Text:
— begin —
Even if you're not familiar with regular expression syntax (it takes some time to master), you've probably encountered similar ideas with wildcards. Consider the following Unix command:

ls *.txt

Here we ask for a listing of all files whose filename ends with the extension .txt. The * has a special meaning: any character, and any number of characters. Both a.txt and file123.txt would be matched against this pattern, since both end with .txt.

Regular expressions take the idea of defining patterns using characters like *, and extend it into a more powerful pattern matching language. Here's an example of a regular expression that could be used to match both common spellings of the word "colour" and "color":

colou?r

The ? means that the preceding character u is optional (it may or may not be there). Here's another example regular expression that could be used to match a string that starts with id- followed by 1, 2, or 3 digits (id-1, id-12, or id-999):

id-\d{1,3}

The \d means a digit (0-9) and the {1,3} portion means at least one, and at most three. Together we get at least one digit, and at most three digits.

There are many special characters to learn with regular expressions, which we'll slowly introduce.

Declaring JavaScript RegExp

Like String or Array, we can declare a RegExp using either a literal or the RegExp constructor:

let regex = /colou?r/; // regex literal uses /.../
let regex2 = new RegExp('colou?r');

Regular expressions can also have advanced search flags, which indicate how the search is supposed to be performed. These flags include g (globally match all occurrences vs. only matching once), i (ignore case when matching), and m (match across line breaks, multi-line matching) among others.

let regex = /pattern/gi; // find all matches (global) and ignore case
let regex2 = new RegExp('pattern', 'gi'); // same thing using the constructor instead

Understanding Regular Expression Patterns

Regular expressions are dense, and often easier to write than to read. It's helpful to use various tools to help you as you experiment with patterns, and try to understand and debug your own regular expressions:

Matching Specific Characters

  • \ ^ $ . * + ? ( ) [ ] { } | all have special meaning, and if you need to match them, you have to escape them with a leading \. For example: \$ to match a $.

  • Any other character will match itself. abc is a valid regular expression and means match the letters abc.

  • The . means any character. For example a. would match ab, a3, or a". If you need to match the . itself, make sure you escape it: .\. means a period followed by any character

  • We specify a set of possible characters using []. For example, if we wanted to match any vowel, we might do [aeiou]. This says match any of the letters a, e, i, o, or u and would match a but not t. We can also do the opposite, and define a negated set: [^aeiou] would match anything that is not a vowel. With regular expressions, it can often be easier to define your patterns in terms of what they are not instead of what they are, since so many things are valid vs. a limited set of things that are not. We can also specify a range, [a-d] would match any of a, b, c, d but not f, g or h.
— end —
Excerpted data:
— begin —
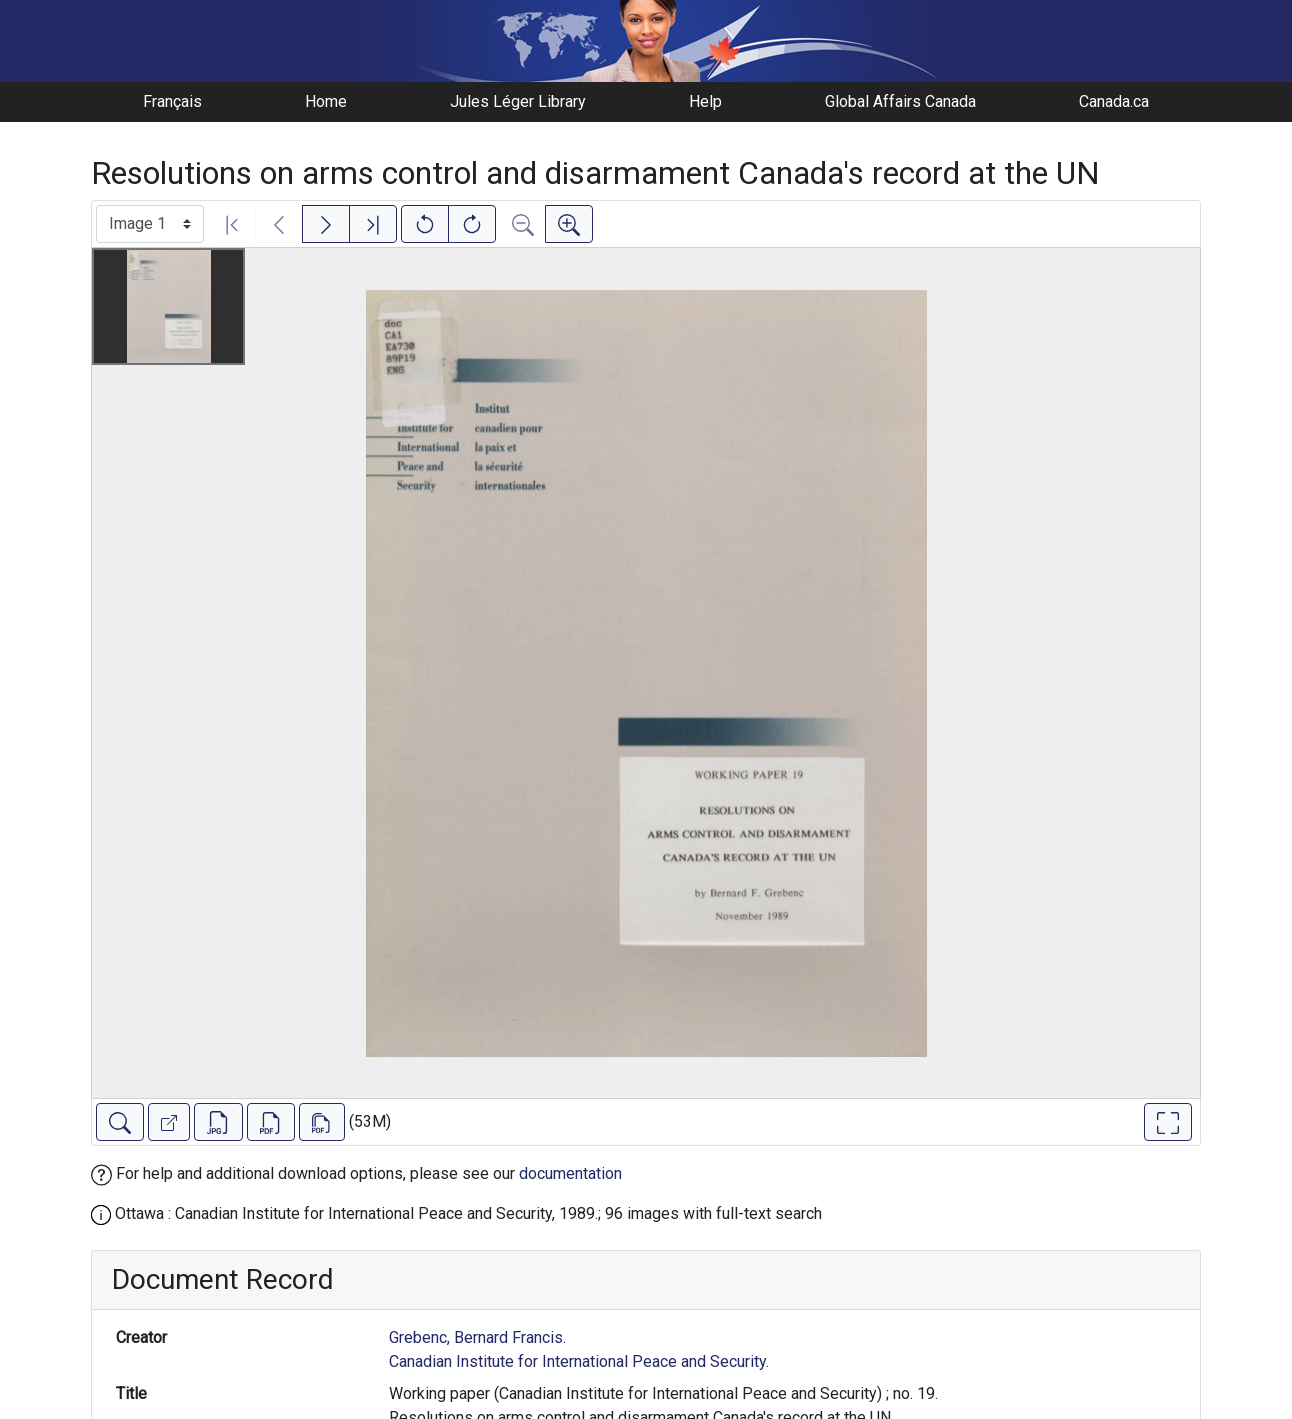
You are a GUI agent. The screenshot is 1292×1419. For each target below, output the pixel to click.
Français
— end —
— begin —
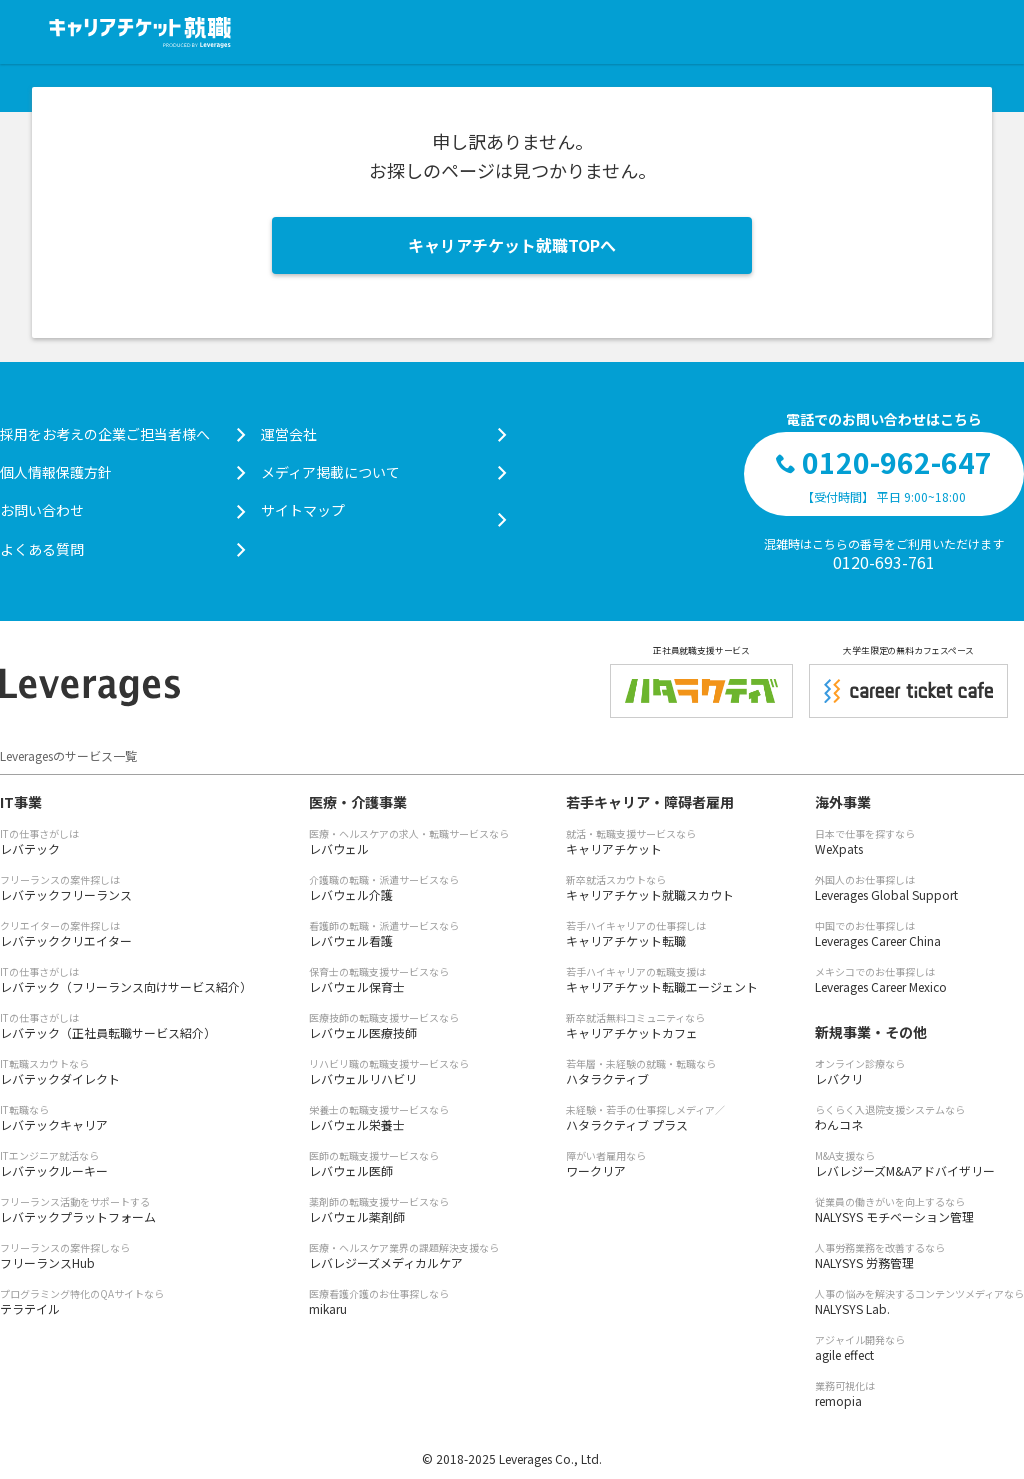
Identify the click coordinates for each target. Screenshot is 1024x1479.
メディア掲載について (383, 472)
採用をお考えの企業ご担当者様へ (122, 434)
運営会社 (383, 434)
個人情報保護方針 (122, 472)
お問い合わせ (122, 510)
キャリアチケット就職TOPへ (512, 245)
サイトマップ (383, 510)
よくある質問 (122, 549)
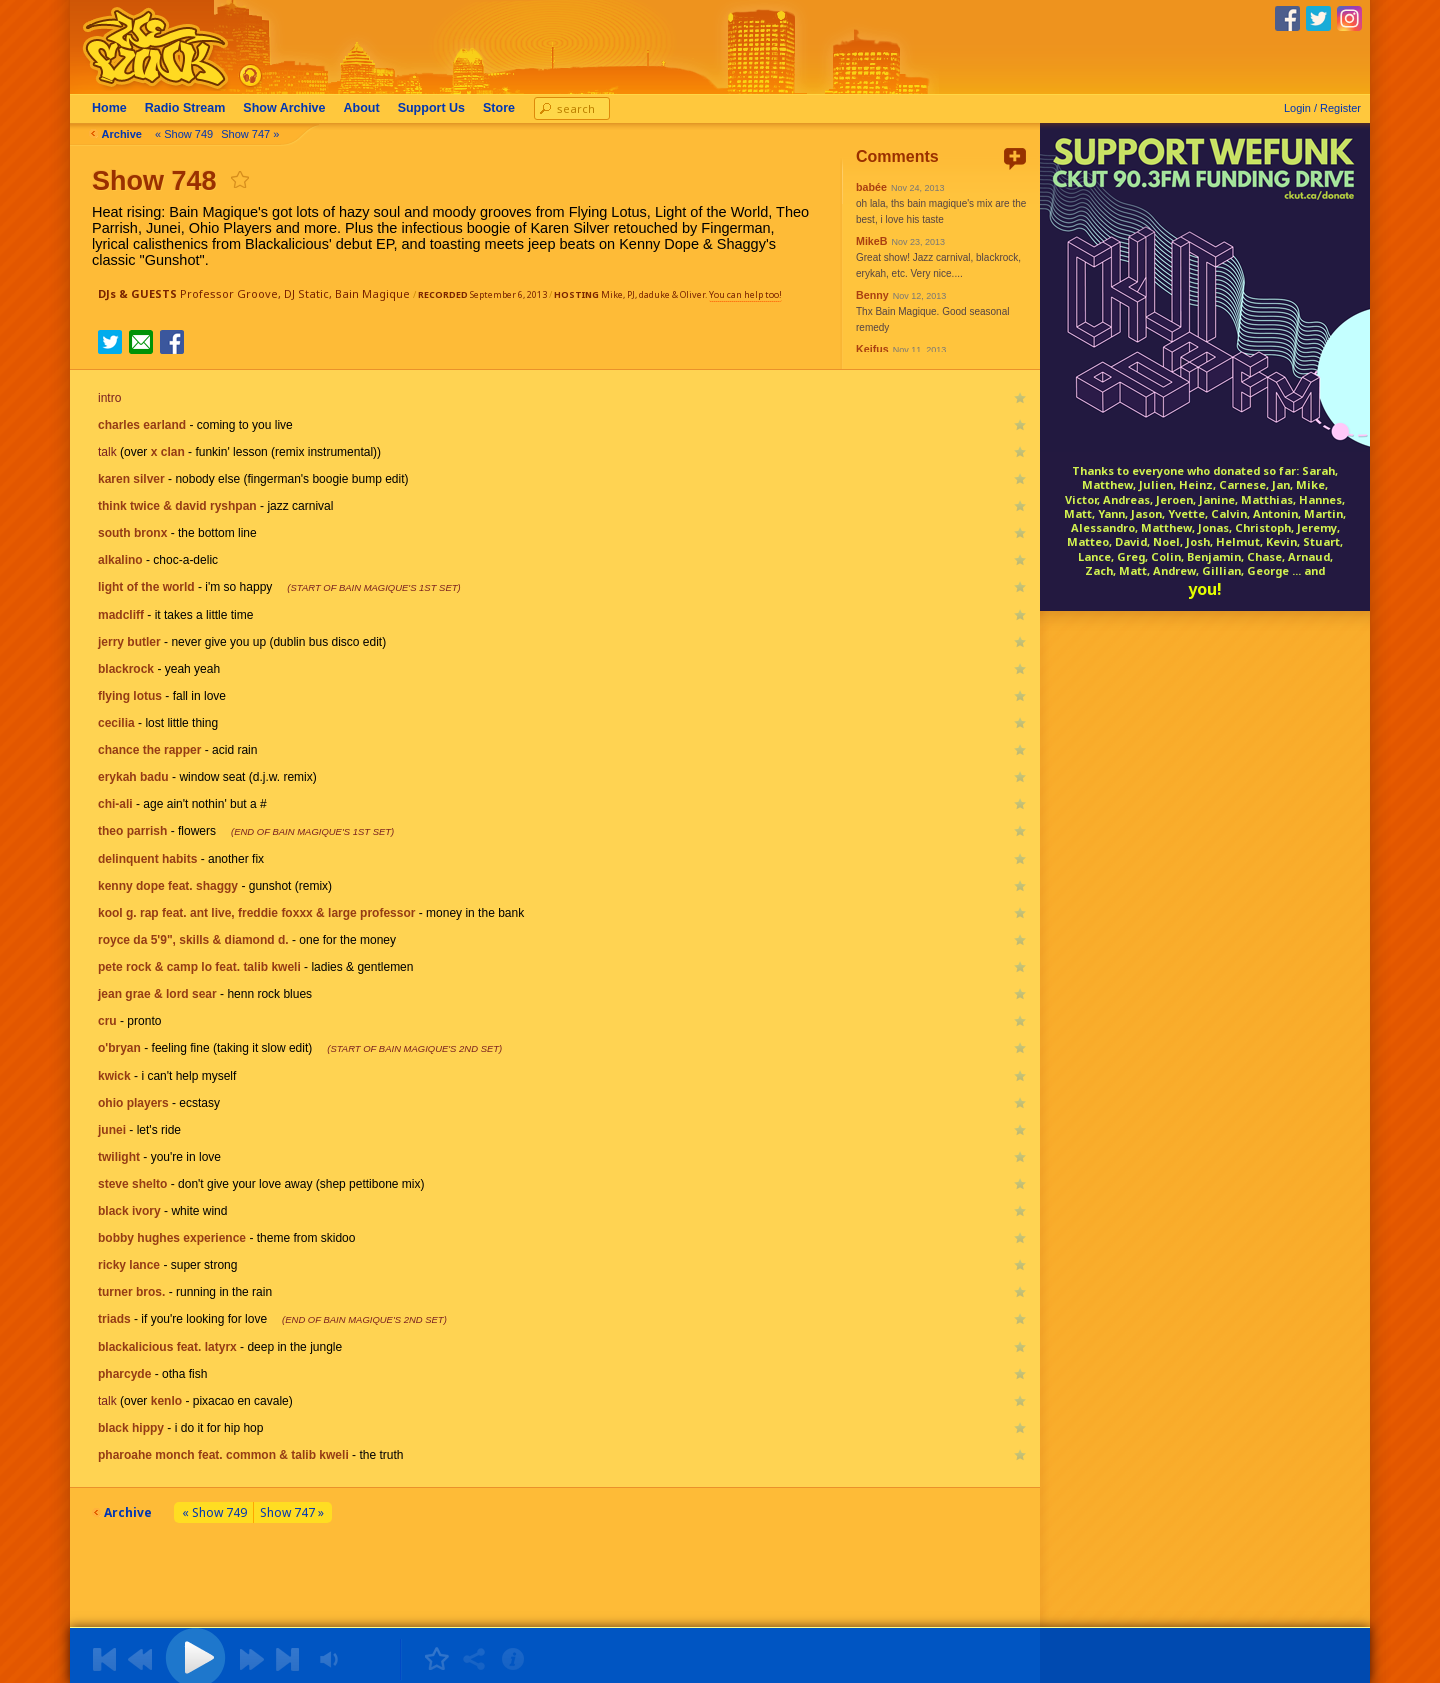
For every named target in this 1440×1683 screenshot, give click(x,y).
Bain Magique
— end —
— begin —
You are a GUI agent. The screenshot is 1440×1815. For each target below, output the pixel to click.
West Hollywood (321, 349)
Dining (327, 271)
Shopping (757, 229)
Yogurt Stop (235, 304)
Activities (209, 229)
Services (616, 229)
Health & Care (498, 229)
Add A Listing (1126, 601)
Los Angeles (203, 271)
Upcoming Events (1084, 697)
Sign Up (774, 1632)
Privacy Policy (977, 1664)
— end —
Required tasks:
a) According to the regular expressions text, why can it be easier to define a pattern by what it is not?
b) Translate this sentence from the regular expressions text into Spanish: "The ? means that the preceding character u is optional (it may or may not be there)."
c) Which search flags does the regular expressions text name, and what does each one do?
Answer each task using only the regular expressions text.

Task-by-task solutions:
a) So many things are valid, while only a limited set of things are not.

b) El ? significa que el carácter anterior u es opcional (puede estar o no estar).

c)
- g: globally match all occurrences instead of only matching once
- i: ignore case when matching
- m: match across line breaks (multi-line matching)